Exercise aim
After reading the records, print them all again exactly as they stand.

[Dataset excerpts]
/---

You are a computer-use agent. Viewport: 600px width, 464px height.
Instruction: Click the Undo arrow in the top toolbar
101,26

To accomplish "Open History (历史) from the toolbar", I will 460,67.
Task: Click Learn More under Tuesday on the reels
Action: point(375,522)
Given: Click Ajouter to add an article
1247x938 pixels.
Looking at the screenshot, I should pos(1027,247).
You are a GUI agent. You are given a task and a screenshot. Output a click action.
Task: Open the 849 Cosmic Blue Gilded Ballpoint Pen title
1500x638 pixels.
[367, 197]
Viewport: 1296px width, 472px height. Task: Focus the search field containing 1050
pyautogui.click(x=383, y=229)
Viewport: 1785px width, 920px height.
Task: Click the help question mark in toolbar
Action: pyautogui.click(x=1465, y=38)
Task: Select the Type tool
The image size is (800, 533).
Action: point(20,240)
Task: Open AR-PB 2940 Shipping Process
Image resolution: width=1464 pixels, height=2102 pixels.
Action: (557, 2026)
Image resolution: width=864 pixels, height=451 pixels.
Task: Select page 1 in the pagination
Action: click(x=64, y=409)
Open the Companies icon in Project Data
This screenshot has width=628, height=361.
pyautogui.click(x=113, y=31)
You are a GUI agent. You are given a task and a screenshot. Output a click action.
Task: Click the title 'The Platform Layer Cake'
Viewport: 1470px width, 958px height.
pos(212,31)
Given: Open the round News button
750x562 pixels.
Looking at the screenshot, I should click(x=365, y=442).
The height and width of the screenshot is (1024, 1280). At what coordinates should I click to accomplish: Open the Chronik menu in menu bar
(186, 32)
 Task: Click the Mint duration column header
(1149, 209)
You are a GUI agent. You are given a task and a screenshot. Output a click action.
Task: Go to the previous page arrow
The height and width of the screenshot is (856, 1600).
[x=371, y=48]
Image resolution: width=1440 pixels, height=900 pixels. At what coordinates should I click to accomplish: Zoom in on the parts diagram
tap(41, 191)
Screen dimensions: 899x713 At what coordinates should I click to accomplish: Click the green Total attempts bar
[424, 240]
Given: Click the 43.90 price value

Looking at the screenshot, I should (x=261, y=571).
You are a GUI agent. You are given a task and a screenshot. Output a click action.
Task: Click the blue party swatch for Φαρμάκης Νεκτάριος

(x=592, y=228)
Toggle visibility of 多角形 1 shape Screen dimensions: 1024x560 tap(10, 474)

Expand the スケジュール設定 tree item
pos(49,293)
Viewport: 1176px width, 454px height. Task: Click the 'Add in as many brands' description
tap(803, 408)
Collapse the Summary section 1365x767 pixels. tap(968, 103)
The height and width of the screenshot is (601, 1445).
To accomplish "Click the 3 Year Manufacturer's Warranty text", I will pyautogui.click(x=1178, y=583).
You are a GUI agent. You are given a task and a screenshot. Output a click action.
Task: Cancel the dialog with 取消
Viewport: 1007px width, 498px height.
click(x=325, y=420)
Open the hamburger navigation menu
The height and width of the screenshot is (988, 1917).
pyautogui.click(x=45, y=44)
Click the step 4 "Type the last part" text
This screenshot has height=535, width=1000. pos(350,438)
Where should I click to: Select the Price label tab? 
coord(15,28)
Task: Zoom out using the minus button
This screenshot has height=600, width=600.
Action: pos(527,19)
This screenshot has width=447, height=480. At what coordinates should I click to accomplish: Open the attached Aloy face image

\---

Worked solution
You are a computer-use agent. Viewport: 600px width, 464px height.
Instruction: Click the Undo arrow in the top toolbar
101,26

To accomplish "Open History (历史) from the toolbar", I will 460,67.
Task: Click Learn More under Tuesday on the reels
Action: point(375,522)
Given: Click Ajouter to add an article
1247x938 pixels.
Looking at the screenshot, I should pos(1027,247).
You are a GUI agent. You are given a task and a screenshot. Output a click action.
Task: Open the 849 Cosmic Blue Gilded Ballpoint Pen title
1500x638 pixels.
[367, 197]
Viewport: 1296px width, 472px height. Task: Focus the search field containing 1050
pyautogui.click(x=383, y=229)
Viewport: 1785px width, 920px height.
Task: Click the help question mark in toolbar
Action: pyautogui.click(x=1465, y=38)
Task: Select the Type tool
The image size is (800, 533).
Action: point(20,240)
Task: Open AR-PB 2940 Shipping Process
Image resolution: width=1464 pixels, height=2102 pixels.
Action: (557, 2026)
Image resolution: width=864 pixels, height=451 pixels.
Task: Select page 1 in the pagination
Action: click(x=64, y=409)
Open the Companies icon in Project Data
This screenshot has width=628, height=361.
pyautogui.click(x=113, y=31)
You are a GUI agent. You are given a task and a screenshot. Output a click action.
Task: Click the title 'The Platform Layer Cake'
Viewport: 1470px width, 958px height.
pos(212,31)
Given: Open the round News button
750x562 pixels.
Looking at the screenshot, I should click(x=365, y=442).
The height and width of the screenshot is (1024, 1280). At what coordinates should I click to accomplish: Open the Chronik menu in menu bar
(186, 32)
 Task: Click the Mint duration column header
(1149, 209)
You are a GUI agent. You are given a task and a screenshot. Output a click action.
Task: Go to the previous page arrow
The height and width of the screenshot is (856, 1600).
[x=371, y=48]
Image resolution: width=1440 pixels, height=900 pixels. At what coordinates should I click to accomplish: Zoom in on the parts diagram
tap(41, 191)
Screen dimensions: 899x713 At what coordinates should I click to accomplish: Click the green Total attempts bar
[424, 240]
Given: Click the 43.90 price value

Looking at the screenshot, I should (x=261, y=571).
You are a GUI agent. You are given a task and a screenshot. Output a click action.
Task: Click the blue party swatch for Φαρμάκης Νεκτάριος

(x=592, y=228)
Toggle visibility of 多角形 1 shape Screen dimensions: 1024x560 tap(10, 474)

Expand the スケジュール設定 tree item
pos(49,293)
Viewport: 1176px width, 454px height. Task: Click the 'Add in as many brands' description
tap(803, 408)
Collapse the Summary section 1365x767 pixels. tap(968, 103)
The height and width of the screenshot is (601, 1445).
To accomplish "Click the 3 Year Manufacturer's Warranty text", I will pyautogui.click(x=1178, y=583).
You are a GUI agent. You are given a task and a screenshot. Output a click action.
Task: Cancel the dialog with 取消
Viewport: 1007px width, 498px height.
click(x=325, y=420)
Open the hamburger navigation menu
The height and width of the screenshot is (988, 1917).
pyautogui.click(x=45, y=44)
Click the step 4 "Type the last part" text
This screenshot has height=535, width=1000. pos(350,438)
Where should I click to: Select the Price label tab? 
coord(15,28)
Task: Zoom out using the minus button
This screenshot has height=600, width=600.
Action: pos(527,19)
This screenshot has width=447, height=480. At what coordinates should I click to accomplish: Open the attached Aloy face image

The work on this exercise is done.